I am sure noble Lords will share the Government's desire that these public protections be reinstated as soon as possible. Accordingly, I beg to move.

3.21 pm

Lord Luke: My Lords, we on these Benches are most grateful for the opportunity to put on record our absolute support for the speedy passage and implementation of the Video Recordings Bill. I underline the fact that we endorse the purpose and intentions of this Bill. It is most regrettable that there has been uncertainty in criminal proceedings, and so we look forward to reinstating the legislation in the proper manner.

As we are all now aware, this Bill was a Private Member's Bill which unfortunately did not complete due process. Regrettably, the new procedure was not recognised in time for this Bill and consequently the Act is not currently enforceable. The mistake was first noticed when preparations were made for the current Digital Economy Bill, which, as the noble Lord has mentioned, has amendments to the Video Recordings Act within its scope. The result has been that publishers of videos, DVDs, X-rated and R18-rated video games can distribute their wares without any classification. Moreover, it means that no further prosecutions can be made.

According to the British Board of Film Classification, many responsible members of the home entertainment industry have continued to submit their works to the BBFC to be classified. However, as the Minister said, submissions were 11 per cent down in September 2009, 20 per cent down in October 2009 and 38 per cent down in the first half of November 2009. Can the Minister inform the House of any updated figures since that time? We can see, therefore, that it is vital to ensure that this legislation is once again active and enforceable.

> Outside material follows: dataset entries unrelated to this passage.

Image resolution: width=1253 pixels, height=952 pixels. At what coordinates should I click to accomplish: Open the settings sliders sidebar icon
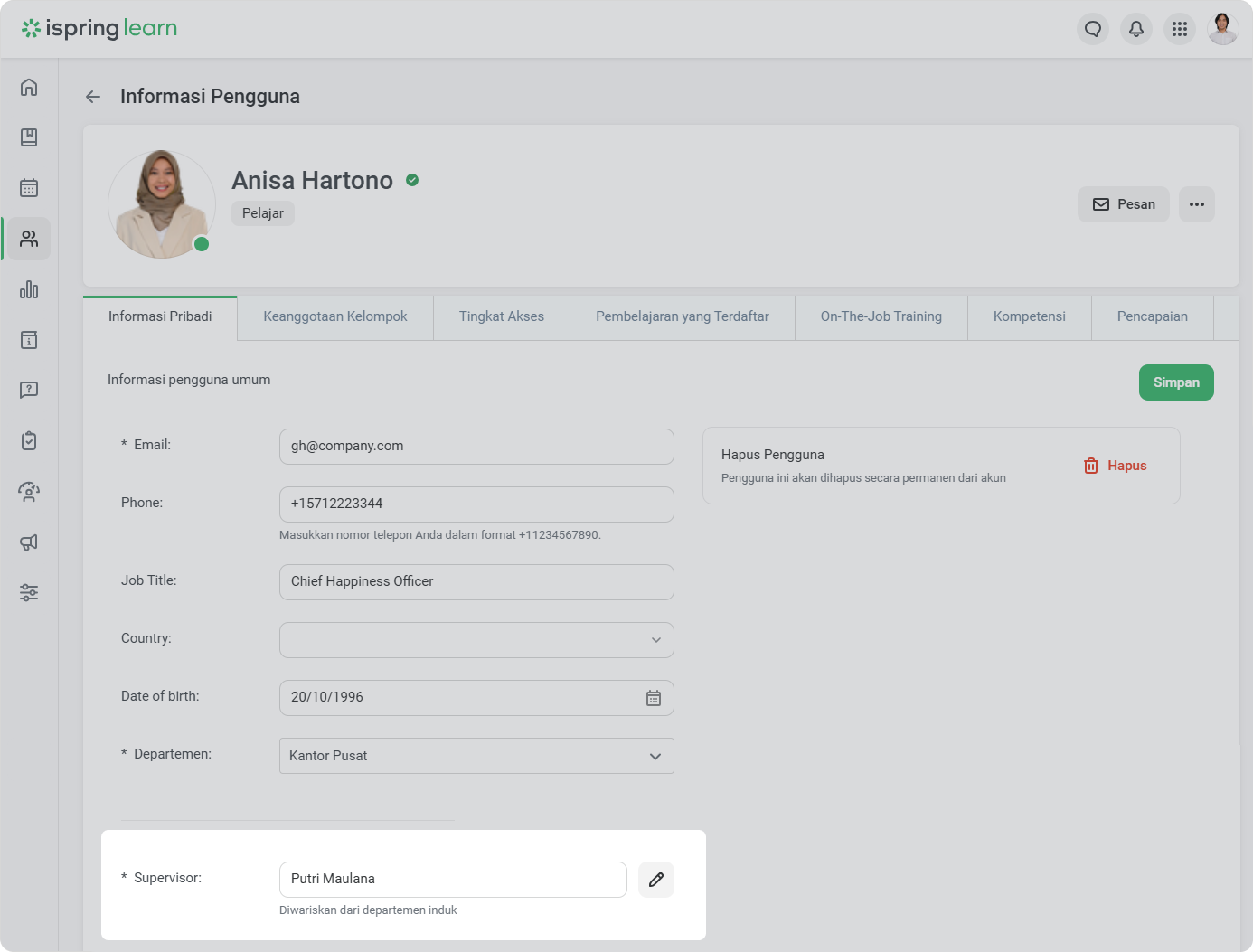(29, 593)
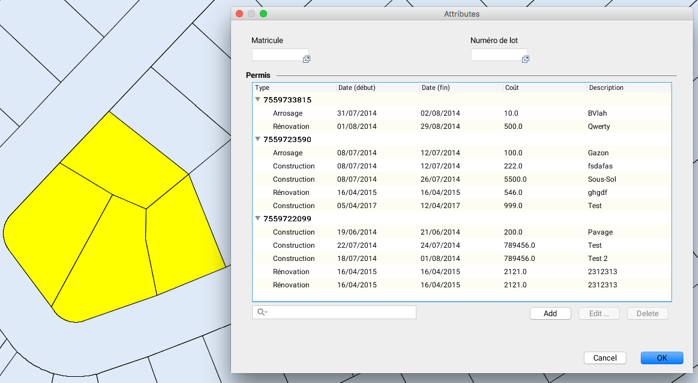Sort by the Date (début) column header

[x=377, y=88]
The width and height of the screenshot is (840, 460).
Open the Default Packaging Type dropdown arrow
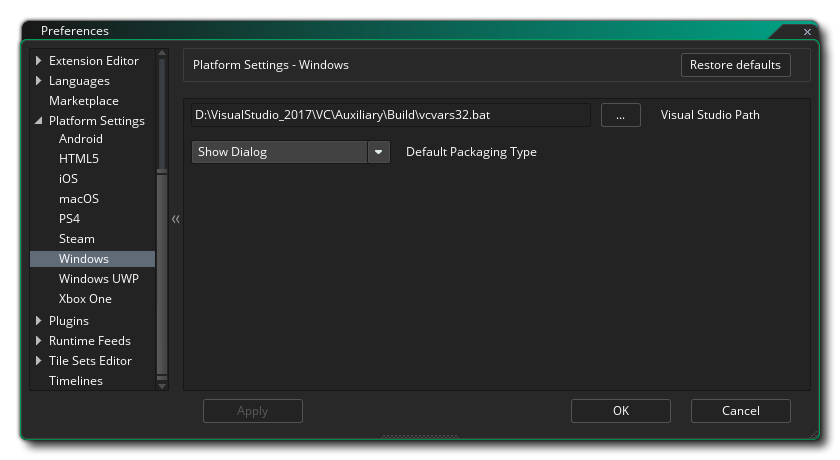point(378,152)
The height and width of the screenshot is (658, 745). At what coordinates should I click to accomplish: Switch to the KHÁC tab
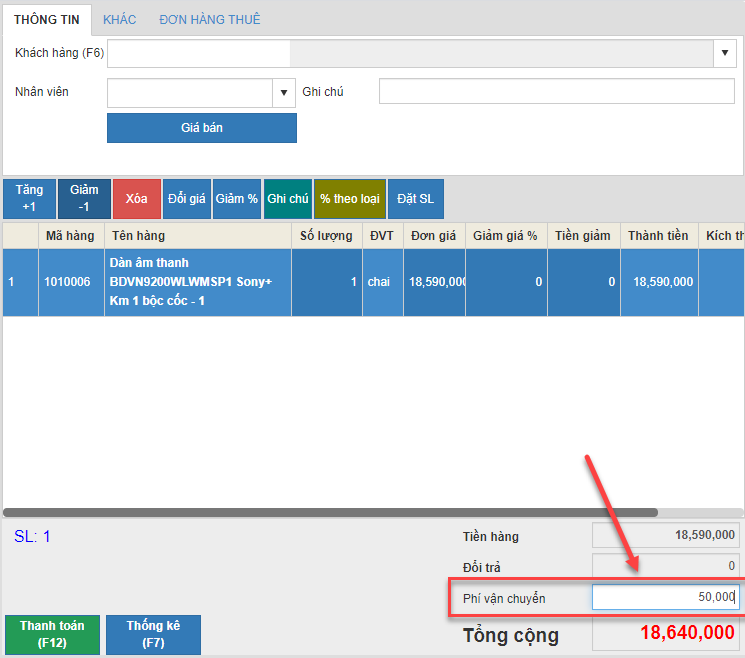[x=119, y=19]

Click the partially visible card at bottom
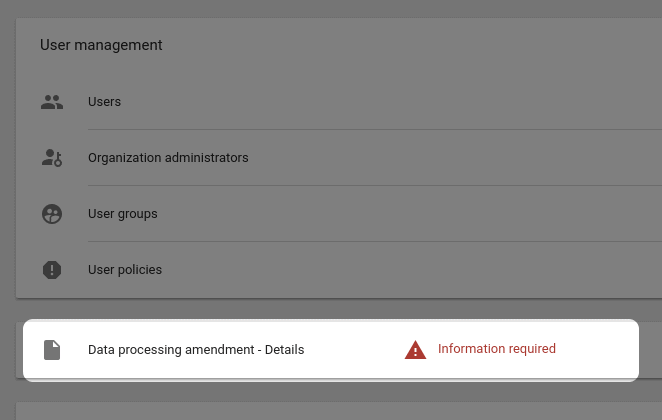point(339,411)
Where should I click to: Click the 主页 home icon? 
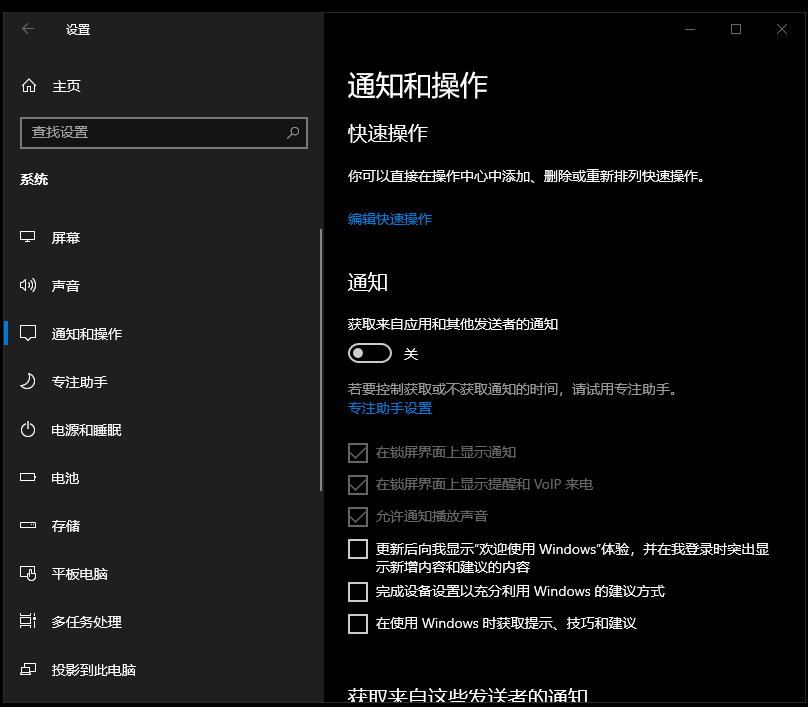pos(29,86)
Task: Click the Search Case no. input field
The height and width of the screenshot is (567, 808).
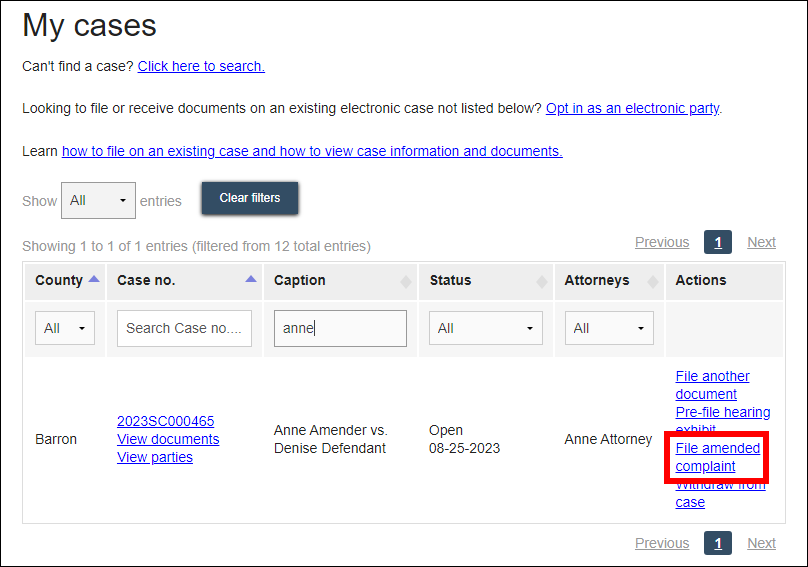Action: point(184,328)
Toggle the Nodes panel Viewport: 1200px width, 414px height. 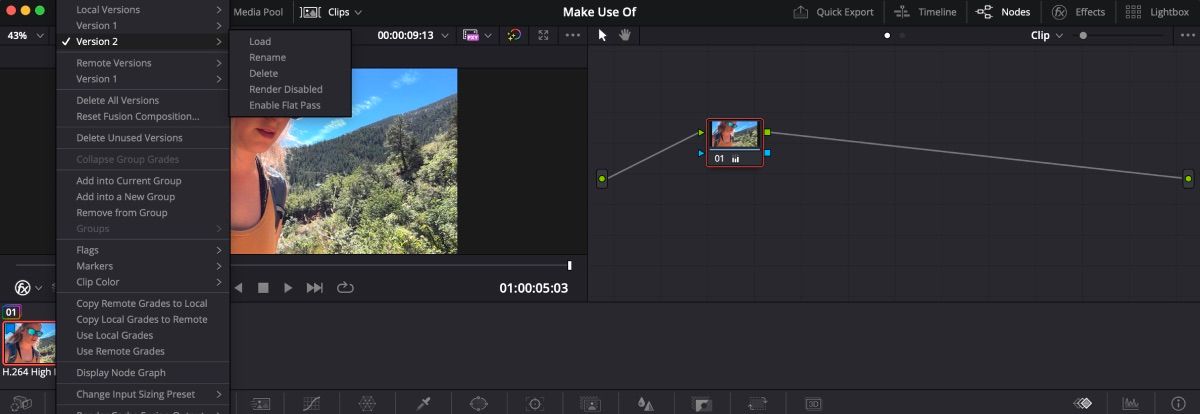pos(1003,12)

Perhaps the Minister can provide the House with more details about the possible consequences and effects of the discovery that the Act is not enforceable. Can he, for instance, inform us what the status will be of those with previous convictions under this piece of legislation? The Minister said that those who are outside the timeframe of 21 days for appeal would be unlikely to be successful if they now tried to appeal. However, might there be a case for saying that those people may not try to appeal against their conviction, but may try to set aside the Act altogether?